The Internal Revenue Service has started accepting taxpayer records in electronic format from small businesses using Intuit’s QuickBooks and Sage’s Peachtree accounting software for audits and examinations.

Business owners and tax professionals have been advocating that the IRS begin accepting taxpayer records in electronic format instead of continuing to use traditional paper books and records for audits, the IRS noted. The IRS Small Business/Self-Employed Examination Division is responding to those wishes expressed in tax practitioner focus group interviews conducted at the 2008 Nationwide Tax Forums and from other stakeholders.

The IRS has recently completed training for revenue agents on QuickBooks Premier Accountant Edition 2010 software. Approximately 1,100 agents were trained and are now being encouraged to request and accept taxpayers’ QuickBooks files, as appropriate. The IRS is also able to accept electronic records from Peachtree accounting software.

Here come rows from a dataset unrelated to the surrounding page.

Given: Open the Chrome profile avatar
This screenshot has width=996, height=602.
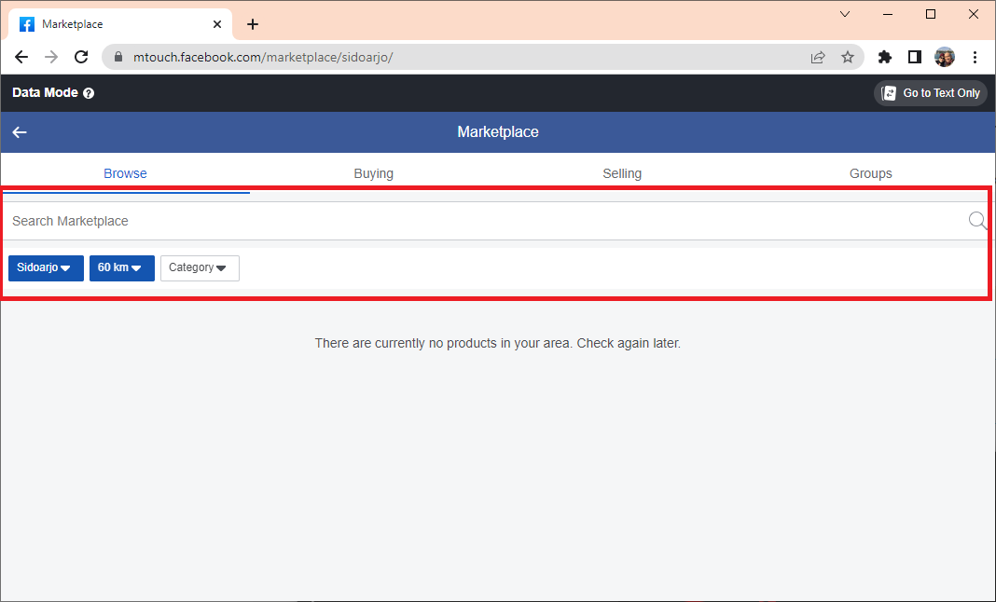Looking at the screenshot, I should 945,57.
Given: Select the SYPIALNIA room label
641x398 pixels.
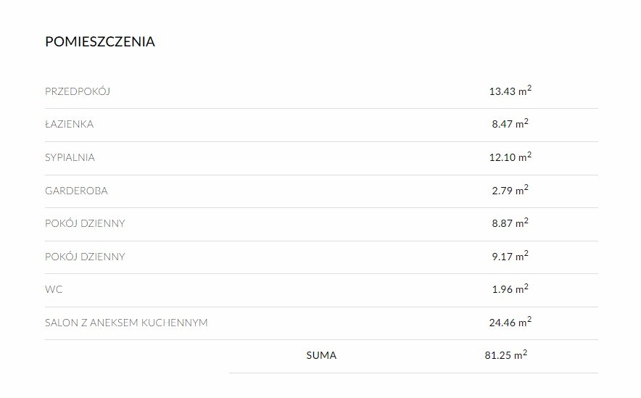Looking at the screenshot, I should (x=70, y=158).
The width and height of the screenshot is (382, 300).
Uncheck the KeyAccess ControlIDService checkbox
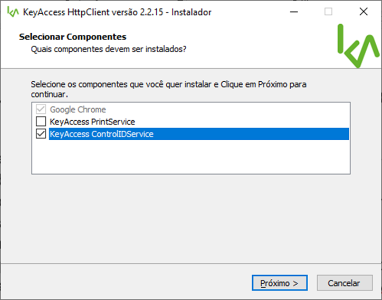pos(41,134)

Electronic files should be provided on a CD, DVD, or flash/jump drive to ensure security of the files. E-mail should not be used to transmit the electronic records.

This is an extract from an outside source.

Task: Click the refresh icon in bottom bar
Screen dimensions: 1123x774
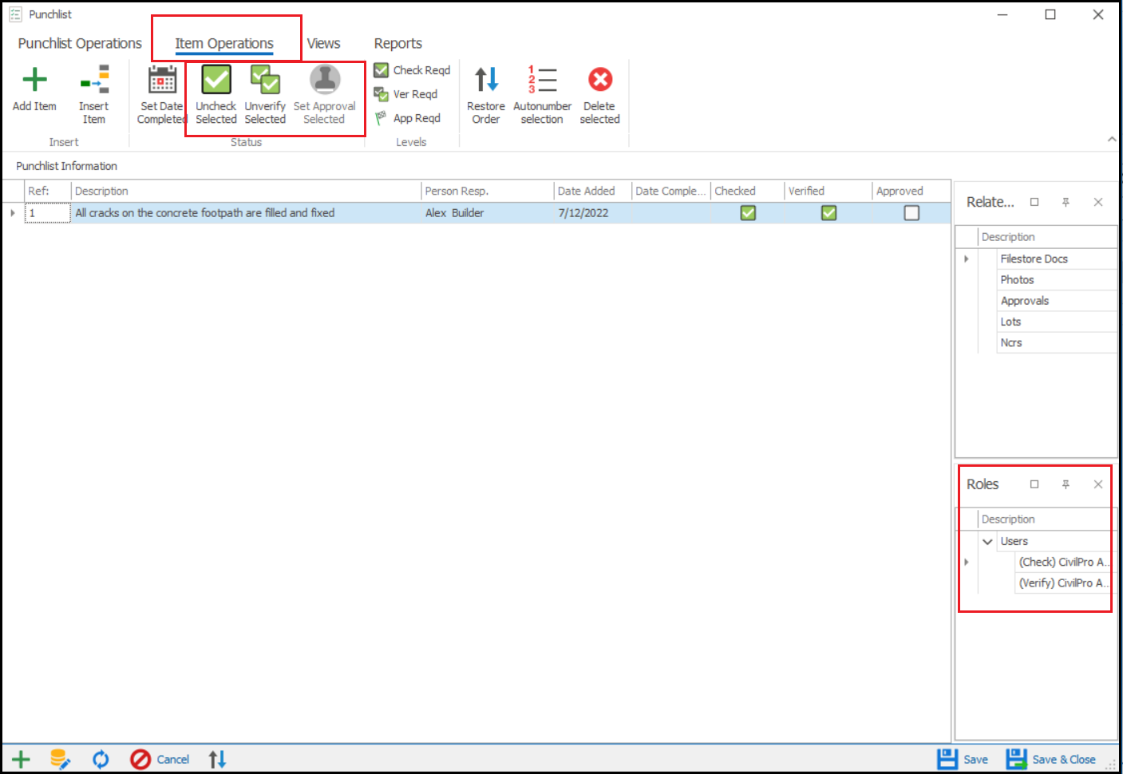Action: coord(101,759)
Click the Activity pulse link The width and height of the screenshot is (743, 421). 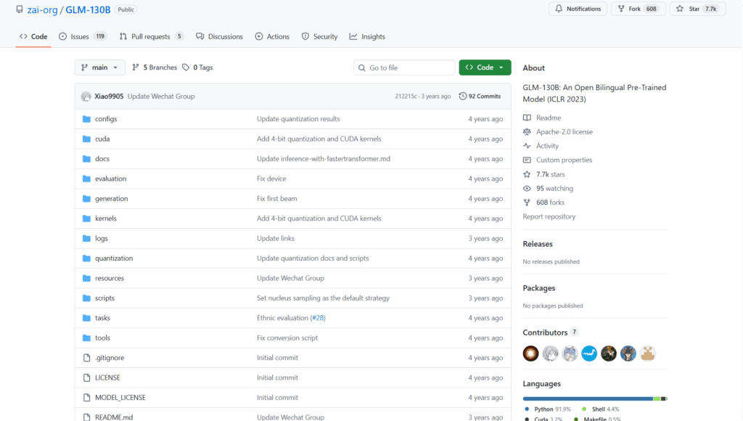(x=547, y=146)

The IRS said that obtaining a taxpayer's accounting records in electronic format provides significant advantages, including reducing the burden on taxpayers because taxpayers don’t have to print records stored electronically. The electronic files also provide a complete set of the taxpayer’s accounting records, decreasing the number of items included in the initial document request and follow-up requests. The IRS said the electronic accounting records also increase the efficiency of a revenue agent’s analysis and testing of the books and records, resulting in faster audit resolution.

The legal authority for requesting a taxpayer's QuickBooks backup files and accounting records in electronic format is based on IRC Section 6001, Regulation 1.6001-1(a) and -1(e), Revenue Ruling 71-20 and Revenue Procedure 98-25. Rev. Proc. 98-25 does not prevent or exempt a taxpayer from providing electronic records, if such records exist.

“Electronic information management has become the standard in business and will now be used to enhance the examination process,” said the IRS. “The ability to conduct audits using these software options will be available on an increasing basis as revenue agents begin to work with the new software. It is anticipated that this new audit tool will increase the speed and efficiency of field examinations, reduce taxpayer burden, and be a positive development for taxpayers, their representatives and the IRS.”

The IRS added that it is not endorsing, recommending or favoring any specific commercial products.